▶ **Passage**
------------------------------

Since 20 July 2015, the PKK has killed at least 113 security personnel and Turkey claims to have killed over a thousand PKK fighters. The coincidence of new Turkish airstrikes against Kurdish targets and Ankara’s greater participation in anti-IS activities has led many to speculate that the US and its western partners have bumped the peace process down its list of priorities, choosing to focus instead on extracting greater Turkish security cooperation that could result in more short-term gains against IS.
In her report, Salih asserts that, while Turkish cooperation is undeniably valuable for the anti-IS coalition, a policy that traded participation against IS for the breakdown of the PKK-Turkey peace process would risk the spill-over of that conflict into northern Syria, weakening one of the coalition’s only effective non-Islamist partners on the ground in northern Syria (the YPG), and making it ever more difficult for the coalition to pull together a coordinated fight against IS.
Salih calls for European diplomatic attention to supporting the revival of the Turkey-PKK peace process, and greater political engagement with the PYD and conditional support to the YPG in the areas it already controls.
Stronger backing to the PYD/YPG should be tied to conditions that: dissuade the YPG from making unilateral advances into additional territories that are not predominately Kurdish and excluding FSA-affiliated partners from meaningful decision-making roles; discourage any policies that could result in the displacement of local Sunni inhabitants; and encourage the PYD to establish governance institutions inclusive of non-PYD affiliated Kurds, Arabs and other local ethnic groups in the areas it already controls. ECFR
by Cale Salih – The recent cycle of fighting between Turkey and the PKK risks escalating quickly to a point at which it will be extremely difficult for either side to backpedal.

------------------------------

▶ **Task instructions**
Answer these from the passage on the Turkey-PKK conflict:
1. Since what date has the PKK killed at least 113 security personnel?
2. Which group does Salih describe as one of the coalition's only effective non-Islamist partners on the ground in northern Syria?
3. Whose displacement should the conditions on backing the PYD/YPG discourage?

▶ **Material provided**
------------------------------

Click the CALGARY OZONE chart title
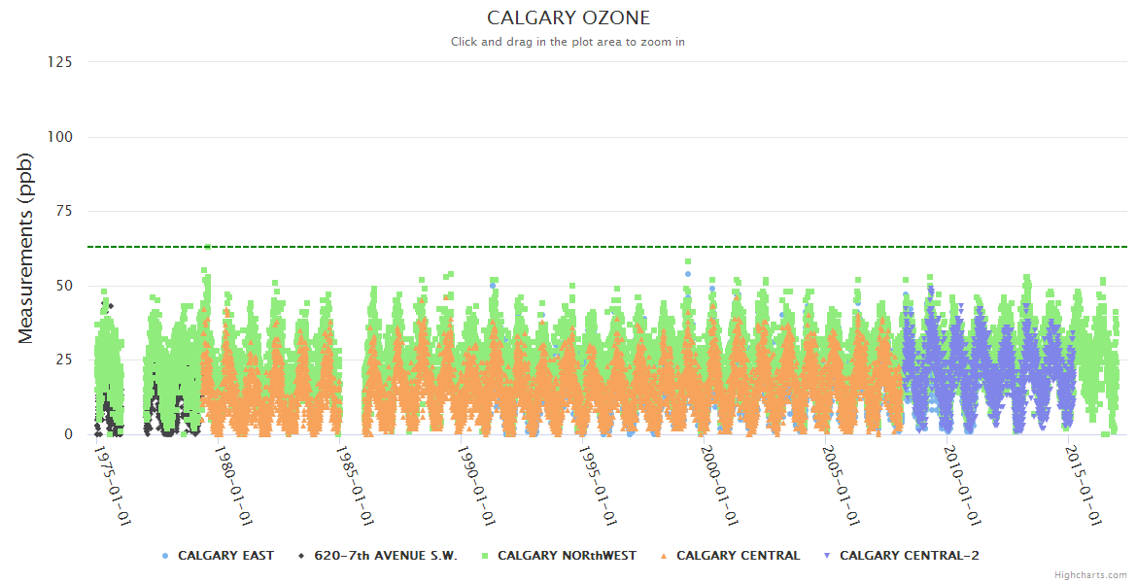This screenshot has width=1137, height=583. coord(569,18)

------------------------------

▶ **Output for this exercise**
1. 20 July 2015
2. The YPG
3. Local Sunni inhabitants